SpaceCap
Rapid Prototyping • Electronics • DFA • Arduino
SpaceCap: a 3-DOF robotic arm to capture cooperative debris in space
Space debris is a growing threat to operational satellites and future missions. SpaceCap's 3-DOF configuration is designed to demonstrate controlled debris capture via teleoperation at lab scale, validating the core mechanics of reach, align, and grasp before scaling to an on-orbit system.
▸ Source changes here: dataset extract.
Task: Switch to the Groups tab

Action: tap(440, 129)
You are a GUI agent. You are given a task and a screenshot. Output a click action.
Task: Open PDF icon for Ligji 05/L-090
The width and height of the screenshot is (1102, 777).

The system adopts an RPP (revolute–prismatic–prismatic) architecture and operates within a cylindrical workspace. The current configuration was selected to prioritize positional stability and linear target approach behavior, making it well suited for an early-stage debris capture demonstration. The prototype can repeatedly reach target coordinates with stable positioning accuracy and grasp representative objects with widths below 50 mm and masses under 20 g.
Subsystems Overview
Mechanical
The base joint achieves full 360° rotation using a servo-driven gear stack system. A gear mounted directly on the MG90 servo (180° ROM) transfers torque to a smaller gear on the turntable, achieving the full 360° ROM via the 2:1 transmission rate. The rotating platform sits on a Lazy Susan bearing, which is mounted to a 3D-printed base that houses the wiring and keeps the COM low.
The two prismatic joints are both driven by NEMA 17 stepper motors. The vertical joint is actuated through a lead screw mechanism, chosen for its resistance to back-driving and mechanical stability. The horizontal joint extends radially via a rack-and-pinion system coupled to the stepper motor mounted on a wheeled carraige assembly. The carraige travels along an aluminum linear rail, constraining lateral motion and maintaining alignment during extension and retraction.
Electrical
The electrical system is powered by 12V power supply. Two DRV8825 motor drivers interface the NEMA 17 stepper motors for the vertical and horizontal joints, providing microstepping capability for precise motion control. Two MG90 servos handle the base rotation and the gripper. A hardware toggle switch is implemented as an emergency stop (E-stop), allowing rapid power interruption to the actuation system in the event of unintended motion or mechanical interference.
Control
A browser-based control panel that routes motion commands through a Python controller provides a visual interaction. The interface displays each actuator's current position and status, supporting individual joint control and zeroing.